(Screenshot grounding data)
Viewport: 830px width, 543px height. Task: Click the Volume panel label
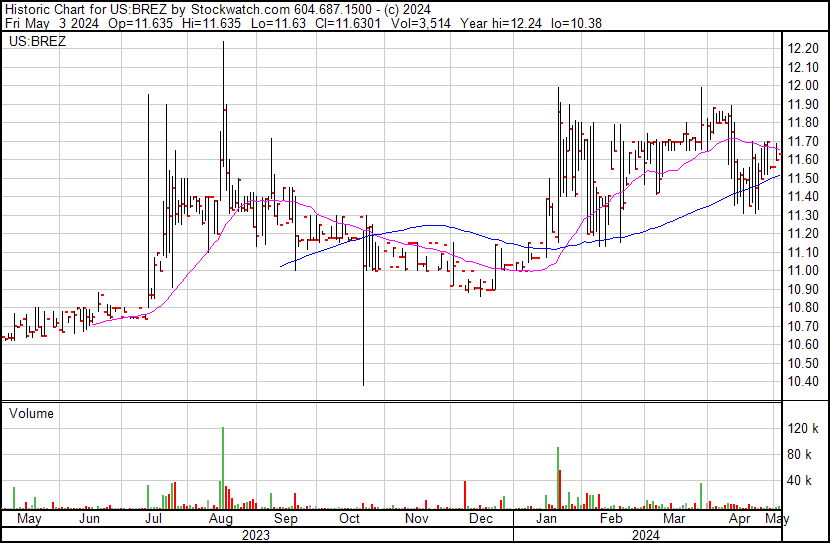tap(31, 413)
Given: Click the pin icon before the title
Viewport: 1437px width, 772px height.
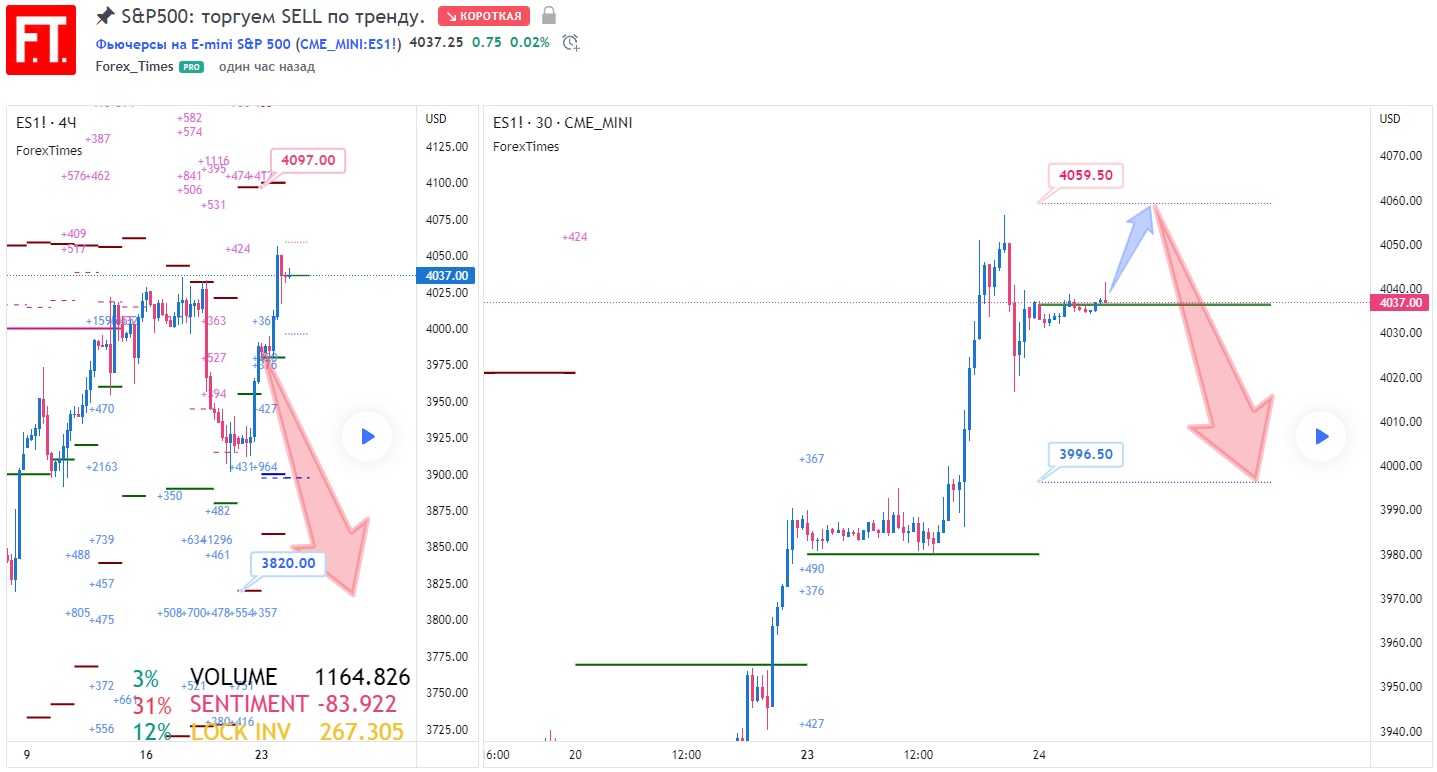Looking at the screenshot, I should pos(105,16).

Instructions to follow -> Please print all the lines above exactly as given and leave out every picture.

Solution to the problem ->
Viewport: 830px width, 543px height. Task: Click the Volume panel label
tap(31, 413)
Given: Click the pin icon before the title
Viewport: 1437px width, 772px height.
Looking at the screenshot, I should pos(105,16).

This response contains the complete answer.